Marly looks at me in dismay. Shit, she says. He thinks I'm his friend. Crap! I probably am his only friend.

We wait, listening to the lowered voices of the policemen, whose words we can't hear, and to the homeless man shouting, Ask my friend! She lives right there!

God, I feel terrible, Marly says.

There is a rap at the door. We both jump and then get up from the bed to answer it. A policeman with hooded eyes and chubby cheeks fills the doorway. Are you the girl who called about the vagrant? he asks.

Yes, Marly says, but he hasn't done anything really wrong. Maybe I should have asked him to leave myself--maybe he would have listened to me.

Well, don't feel too bad about it, the policeman says. You're not the first young lady whose window he's been looking in. We've had several other complaints from this neighborhood.

About that same guy? Marly asks.

Well, we don't know for sure. But he fits the description.

After the police leave, I ask Marly if she wants to spend the night at my house. No. I'm fine. I mostly feel bad for the guy. I hope they don't keep him long. And I hope they don't tell him that I'm the one who called the police.

They won't tell him, I reassure her. They don't give out information that might lead someone to retaliate.

I'm not worried about retaliation, Marly says. I just don't want him thinking that it was his friend who turned him in. She gathers up our empty mugs. Why do things have to get so complicated? she asks.

I resist repeating what my mother would say. But I can't think of what to say instead, so I quote my mom after all: Your Grandma would say, 'That's life.'

Yeah, well sometimes life sucks.

It does, I agree. But luckily it doesn't all the time.

Yeah, well I think it sucks way too often.

Less would be better, I say, trying to agree without being too negative.

Marly's lips are set in a thin line, and her eyes are dark and clouded. She carries the mugs out to the kitchen and sets them down. We talk about our schedules for the coming week. Then she walks me to the lobby, where she gives me her usual brief yet tight hug, her bony fingers pressing into my back. I kiss her on the side of her head, behind her right eye, wishing I had more to say.

On the drive home, I think of the possum that Marly held on her hand, on her open palm, as small as the soul of the child in her poem. Too young to exist outside its mother's pouch, the possum had died after a day and a half. And I remember the adult fox Marly found one day in the road, walking in circles, stumbling as if drunk. She wrapped it in her jacket, placed it on the floor of her car, drove home, and called the vet. The vet didn't want to treat the animal; he told Marly to call the Department of Natural Resources. The DNR employee who answered the phone said it sounded as if the fox had distemper and that Marly could drive it to their facility in Kalamazoo and they would euthanize it there, or she could put it down herself. Marly decided that rather than drive for over an hour with the sick fox in her car, she would put it to death.
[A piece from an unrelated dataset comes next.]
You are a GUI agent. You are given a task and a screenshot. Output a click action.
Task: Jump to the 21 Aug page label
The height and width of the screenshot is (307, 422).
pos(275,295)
It was so hard, Mom, she told me later. She had taken the fox into the furnace room--she was living at home then, and I was at work--and had pressed a pillow over its face. I figured he was so weak, I could smother him easily, she told me. But even though he could hardly stand up, he had a lot of life left in him. He struggled for a long time.

Marly was sixteen then. She was thirteen when she and the neighborhood kids rescued the bunnies they named Uno and Dos. As I drive toward home on the expressway from Marly's apartment, gliding past dark slopes and fields lying under the starred sky, I remember that rescue attempt. It was an attempt that worked, at least in part: one stray was saved, and then later released. Uno is buried under a bush or pine that the kids have forgotten. Dos is also dead--even if he managed to elude the neighborhood dogs and lived a long life and fathered many baby rabbits, he would be long dead by now of old age. But at least for a while, he thrived. He grew into a fast, supple, angular adolescent, and when the teenagers who raised him decided it was time to let him go, they whooped and laughed and cheered as he bounded off into the wild grass.